In some cases, top administration officials disagree outright with what
the CIA and other intelligence agencies report. For example, they repeat
accounts of al-Qaeda members seeking refuge in Iraq and of terrorist operatives
meeting with Iraqi intelligence officials, even though U.S. intelligence
reports raise doubts about such links. On Iraqi weapons programs, administration
officials draw the most pessimistic conclusions from ambiguous evidence.
Although the Bush administration made significant progress last week in
generating international and domestic support for a campaign against Iraq,
some lawmakers and diplomats question the evidence being assembled by the
U.S. and British governments. Hans Blix, the chief United Nations arms
inspector, said satellite images of Iraq show no evidence that Iraqi leader
Saddam Hussein was rebuilding an arsenal of weapons of mass destruction.
And House Minority Whip Nancy Pelosi, D-Calif., said that in secret intelligence
briefings, administration officials were presenting ''embellishments''
on information long known about Iraq.
A senior Bush administration official conceded privately that there are
large gaps in U.S. knowledge about Iraqi weapons programs but insisted
that the only prudent course is to suspect the worst. To give Iraq the
benefit of the doubt, officials argue, would be naive and dangerous.
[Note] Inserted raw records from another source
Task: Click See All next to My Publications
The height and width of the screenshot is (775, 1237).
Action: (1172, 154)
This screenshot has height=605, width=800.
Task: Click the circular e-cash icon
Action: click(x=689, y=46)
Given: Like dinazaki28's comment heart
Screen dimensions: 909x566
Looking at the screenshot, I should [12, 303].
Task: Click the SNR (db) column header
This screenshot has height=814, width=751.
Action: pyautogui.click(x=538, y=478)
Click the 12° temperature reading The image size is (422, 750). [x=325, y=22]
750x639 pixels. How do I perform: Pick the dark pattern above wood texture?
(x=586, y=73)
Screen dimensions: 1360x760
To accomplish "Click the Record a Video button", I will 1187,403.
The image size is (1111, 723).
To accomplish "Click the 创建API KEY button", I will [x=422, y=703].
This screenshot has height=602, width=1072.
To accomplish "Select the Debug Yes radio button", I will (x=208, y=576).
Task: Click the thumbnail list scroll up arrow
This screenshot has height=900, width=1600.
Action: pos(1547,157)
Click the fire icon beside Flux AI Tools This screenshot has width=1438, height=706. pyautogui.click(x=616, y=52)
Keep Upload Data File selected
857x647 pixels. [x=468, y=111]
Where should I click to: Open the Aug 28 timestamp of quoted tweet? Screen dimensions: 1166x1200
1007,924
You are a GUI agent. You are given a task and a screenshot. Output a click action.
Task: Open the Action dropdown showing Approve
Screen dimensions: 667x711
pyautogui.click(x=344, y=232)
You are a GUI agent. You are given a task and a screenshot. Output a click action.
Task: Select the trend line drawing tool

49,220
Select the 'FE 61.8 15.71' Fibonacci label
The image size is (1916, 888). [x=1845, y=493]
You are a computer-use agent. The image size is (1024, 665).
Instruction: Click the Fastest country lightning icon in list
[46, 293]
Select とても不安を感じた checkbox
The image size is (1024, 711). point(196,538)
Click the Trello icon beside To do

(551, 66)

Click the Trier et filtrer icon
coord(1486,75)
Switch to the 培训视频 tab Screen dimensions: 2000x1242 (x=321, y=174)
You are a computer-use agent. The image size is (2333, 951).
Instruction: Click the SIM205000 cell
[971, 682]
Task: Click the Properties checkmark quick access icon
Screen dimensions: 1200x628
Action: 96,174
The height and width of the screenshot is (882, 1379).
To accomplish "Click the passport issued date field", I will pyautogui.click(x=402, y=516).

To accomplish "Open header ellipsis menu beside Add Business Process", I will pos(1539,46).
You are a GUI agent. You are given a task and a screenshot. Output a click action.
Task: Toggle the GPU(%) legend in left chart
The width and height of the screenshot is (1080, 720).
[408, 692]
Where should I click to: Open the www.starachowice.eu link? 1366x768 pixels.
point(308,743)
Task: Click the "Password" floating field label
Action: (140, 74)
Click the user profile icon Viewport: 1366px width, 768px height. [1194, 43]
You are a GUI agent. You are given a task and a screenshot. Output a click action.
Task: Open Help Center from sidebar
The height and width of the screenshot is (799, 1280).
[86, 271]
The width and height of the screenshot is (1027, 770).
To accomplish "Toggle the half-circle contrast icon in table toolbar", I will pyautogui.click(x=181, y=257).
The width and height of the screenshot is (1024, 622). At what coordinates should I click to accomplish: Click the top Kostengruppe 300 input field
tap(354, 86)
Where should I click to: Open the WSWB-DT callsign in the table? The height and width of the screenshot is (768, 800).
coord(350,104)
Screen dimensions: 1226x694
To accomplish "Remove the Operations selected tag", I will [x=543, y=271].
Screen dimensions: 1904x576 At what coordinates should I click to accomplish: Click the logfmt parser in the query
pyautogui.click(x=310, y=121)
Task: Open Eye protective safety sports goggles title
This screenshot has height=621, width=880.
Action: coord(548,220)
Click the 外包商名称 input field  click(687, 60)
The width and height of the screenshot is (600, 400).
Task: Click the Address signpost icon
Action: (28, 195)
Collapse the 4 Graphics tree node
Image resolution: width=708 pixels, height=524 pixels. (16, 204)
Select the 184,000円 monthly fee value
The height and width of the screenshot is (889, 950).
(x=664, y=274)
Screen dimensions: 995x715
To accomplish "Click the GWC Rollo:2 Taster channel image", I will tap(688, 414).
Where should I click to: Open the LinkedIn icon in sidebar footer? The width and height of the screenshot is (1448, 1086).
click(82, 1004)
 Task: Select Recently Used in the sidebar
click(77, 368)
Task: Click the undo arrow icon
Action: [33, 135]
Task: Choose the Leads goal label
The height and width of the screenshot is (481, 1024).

Last week, national security adviser Condoleezza Rice boiled the administration's
case down to a single line that evoked both the uncertainty and the risk
associated with Iraq: ''We don't want the smoking gun to be a mushroom
cloud.''
The differences between the administration and intelligence officials may
be, in part, institutional. The CIA tends to be cautious in its predictions
and estimates and careful not to overinterpret a situation based on incomplete
information. Some agency officials say privately that they do not want
to be pushed into going beyond the facts to provide justification for a
war.
Not only the facts are in dispute, but also the interpretation of those
facts. CIA analysts have reported that Saddam wants weapons for prestige
and security, not for an attack on U.S. interests that would almost certainly
bring a devastating U.S. response. Bush administration officials warn that
once Saddam develops his arsenal, he must be considered a risk to use it.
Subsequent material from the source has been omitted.